Kisah Ginandjar, dkk. tersebut tentu sangat menginspirasi
sekaligus mengingatkan kita tentang kisah sang “Brutus” yang namanya abadi
hingga akhir zaman. Bagi para pengkhianat, Brutus adalah “nabi” dan sumber
inspirasi. Kisah Brutus mungkin saja yang telah mengispirasi Ginandjar, dkk.
untuk menusuk Pak Harto dari belakang.
Alkisah, pada tahun 44 (SM), sejumlah senantor yang dipimpin
oleh Marcus Junius Brutus menikam Kaisar Republik Romawi, Julia Caesar, hingga
tewas. Rencana itu berawal dari kedengkian sekaligus ketakutan para Senator
terhadap kekaisaran Julius Caesar yang semakin berkuasa.
Brutus, yang sebelumnya pernah dimaafkan Julius Caesar, dibujuk
oleh sejumlah Senator Romawi, antara lain Gaius Cassius Longinus, Decimus
Junius Brutus, dan lainnya untuk berkonspirasi menggulingkan Julius Caesar.
Hari kematiannya ditentukan ketika sang Caesar menerima undangan
dari Senat. Ketika itu, istrinya Caesar, Calpurnia, sempat melarang Caesar
untuk menghadiri undangan tersebut.
Namun, Julius Caesar bertekad tetap menerima undangan para
Senator tersebut. Hari naas itu tiba, di dalam gedung Senat yang mulia itu, Brutus
bersama anggota Senat lainnya lalu mengeroyok dan menikamnya dengan belati
puluhan kali ke seluruh tubuh Julius Caesar hingga tewas.

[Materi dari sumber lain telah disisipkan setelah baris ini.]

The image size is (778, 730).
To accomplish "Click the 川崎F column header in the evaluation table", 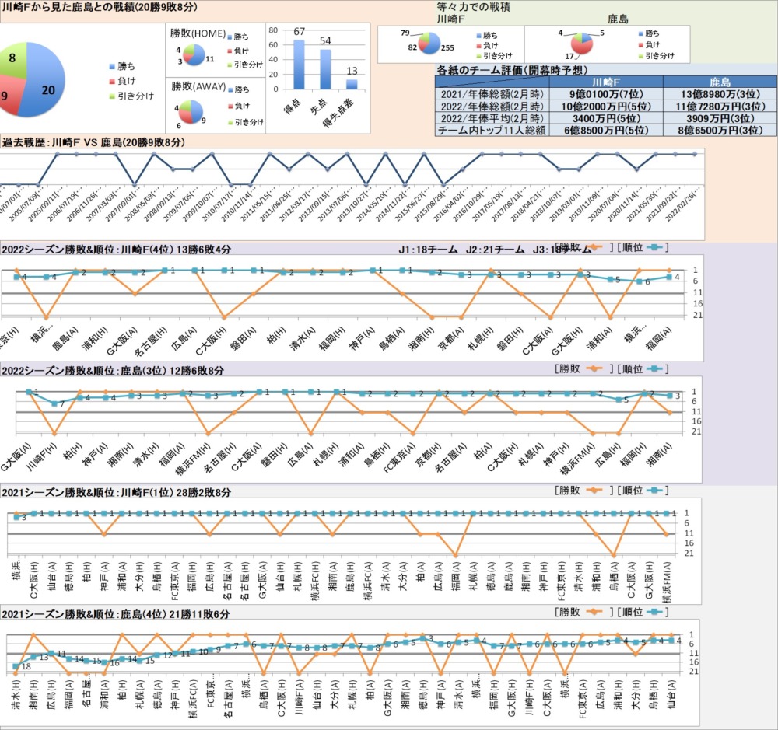I will (605, 82).
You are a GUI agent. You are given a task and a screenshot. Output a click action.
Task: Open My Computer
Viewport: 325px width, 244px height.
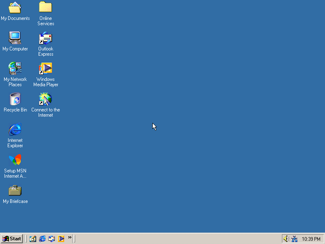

Kisah ini sangat inspiratif lantaran selalu saja ada manusia
dengan peran seperti Brutus, pada setiap periode kekuasaan. Sebagai contohnya
adalah peran Ginandjar, dkk. dalam periode akhir kekuasaan pemerintahan
Soeharto.
Dalam naskah Shakespeare, Brutus mengakui ikut menusukkan belati
ke tubuh Julius Caesar justru karena kecintaan kepadanya. “Begitu besar cintaku
kepadanya, sehingga aku tak ingin membiarkannya hidup sebagai seorang diktator
yang tiran”, ucap Brutus persis seperti sang pahlawan tanda jasa.
Mencegah kediktatoran, adalah suatu alasan yang klise, kamuflasa
semata. Bukankah anggota-anggota Senat yang berkonspirasi dalam pembunuhan
terhadap Julius Caesar, juga adalah orang-orang yang mengkhianati rakyat dan
menjadi kaya raya karena korupsi dan pengkhianatan terhadap negaranya.

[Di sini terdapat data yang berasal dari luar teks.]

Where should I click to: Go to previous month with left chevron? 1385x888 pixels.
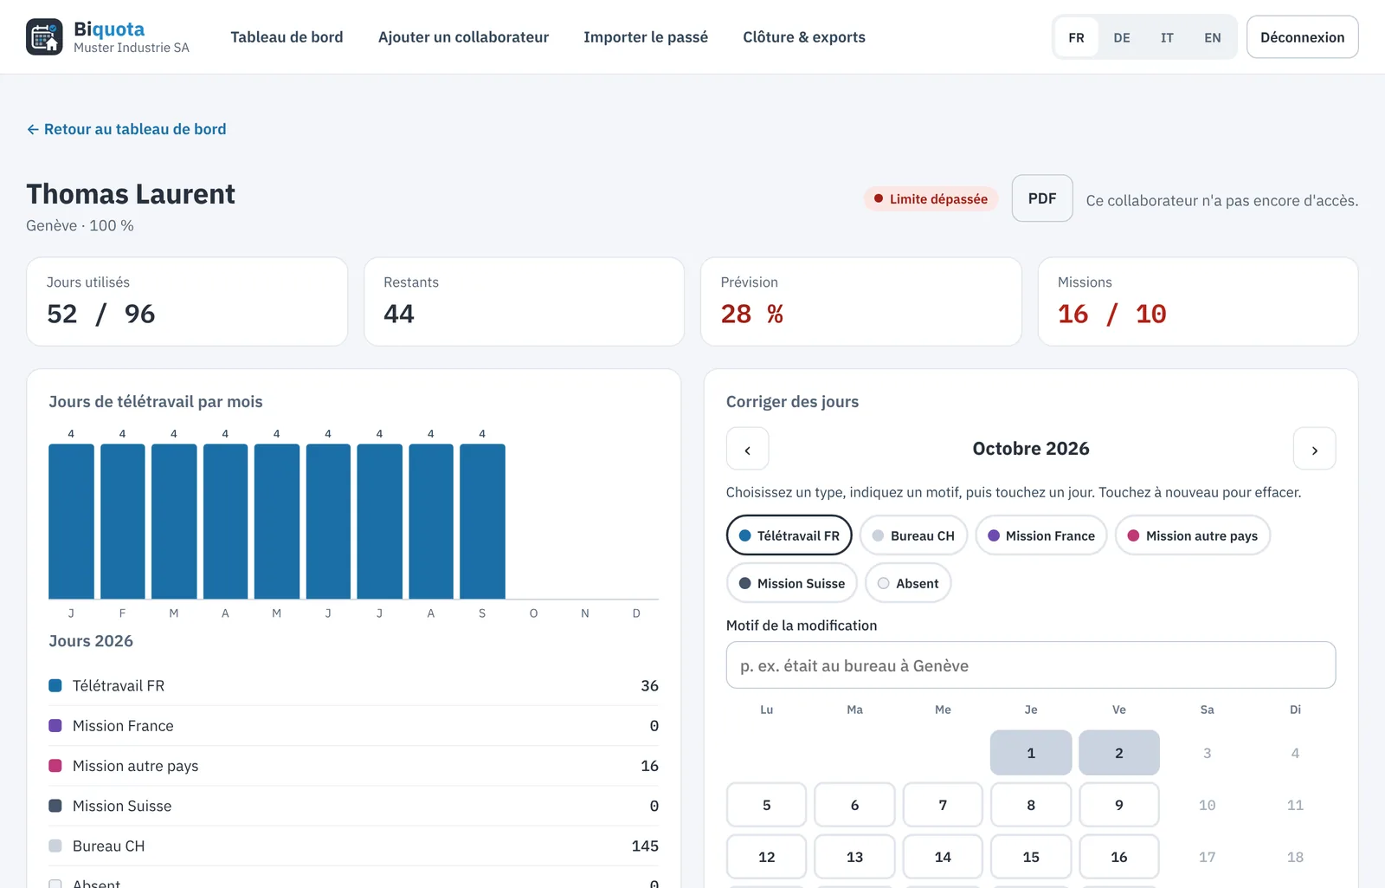coord(748,449)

Demikian juga sang Ginandjar, kecerdasan dan kecerdikannya dalam
menumpangi gerakan mahasiswa tahun 1998 bagaikan mandi di dalam kolam yang
berisi air yang jernih dan bersih. Wajah dan tubuhnya yang tadinya dilumuri
lumpur korupsi dan kotoran pengkhinatan menjadi bersih kembali, tampil seakan
akan pahlawan penyelamat.
Sebagaimana Brutus, bukankah Ginandjar Kartasasmita adalah orang
yang kaya raya yang diduga hartanya diperoleh dari kejahatan korupsi dan
pengkhianatan terhadap negara?
Sebagaimana Brutus, pengkhianatan yang dilakukan oleh Ginandjar
terhadap Presiden Soeharto sesungguhnya tidak untuk membela kepentingan rakyat
dan negara. Sesunguhnya pengkhianatan tersebut dilakukan untuk kepentingan
pribadi dan keluarganya sendiri, yang mengatasnamakan rakyat dan reformasi.

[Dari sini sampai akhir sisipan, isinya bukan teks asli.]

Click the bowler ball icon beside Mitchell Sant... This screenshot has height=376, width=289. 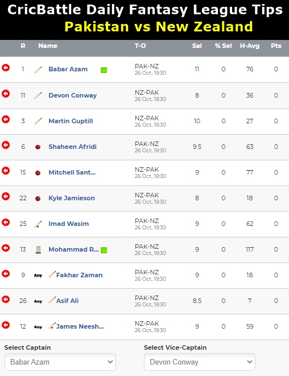pos(38,173)
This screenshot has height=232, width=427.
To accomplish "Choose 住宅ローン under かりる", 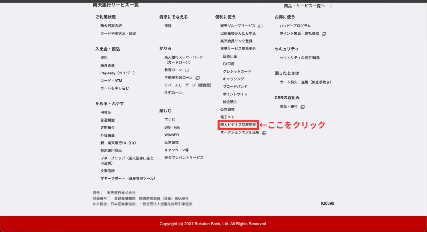I will click(173, 93).
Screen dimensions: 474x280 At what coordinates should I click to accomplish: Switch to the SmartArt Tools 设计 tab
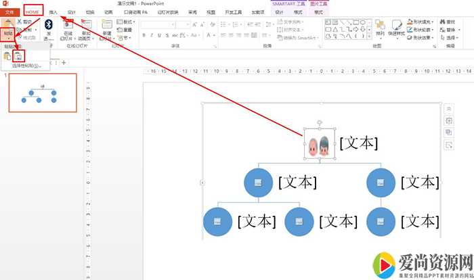(279, 12)
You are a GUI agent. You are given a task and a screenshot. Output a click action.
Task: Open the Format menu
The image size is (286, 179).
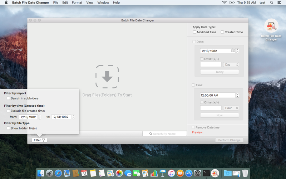77,3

Bukankah peran Ginandjar sangat strategis selaku Menteri
Pertambangan dan Energi (Mentamben) di era Orde Baru, telah bertindak menjadi
“brutus” yang mengkhianati negara dalam Kontrak Karya dengan PT Freeport pada
30 Desember 1991. Sebuah kesepakatan yang telah menjadi sengketa yang melilit
dan menguras energi negara Indonesia hingga saat ini.
Bukankah akibat dari Kontrak Karya tahun 1991 tersebut yang
memungkinkan PT Freeport mempunyai landasan hukum mengajukan perpanjangan
kontrak setiap saat.
Karena itu, jika saat ini, sedang berlangsung pertikaian antara
rakyat versus pemerintahan Joko Widodo terkait kesepakatan Freeport, yang
dianggap menyimpang dari konstitusi, pertanyaannya, dimana gerangan Mr. (Jhony)
Ginandjar?
Jika saat ini berlangsung sengketa yang melilit, tidak ada
unjungnya, antara Pemerintahan Joko Widodo melalui Kementerian ESDM versus PT
Freeport, pertanyaannya, di mana gerangan sang “Brutus” Ginandjar?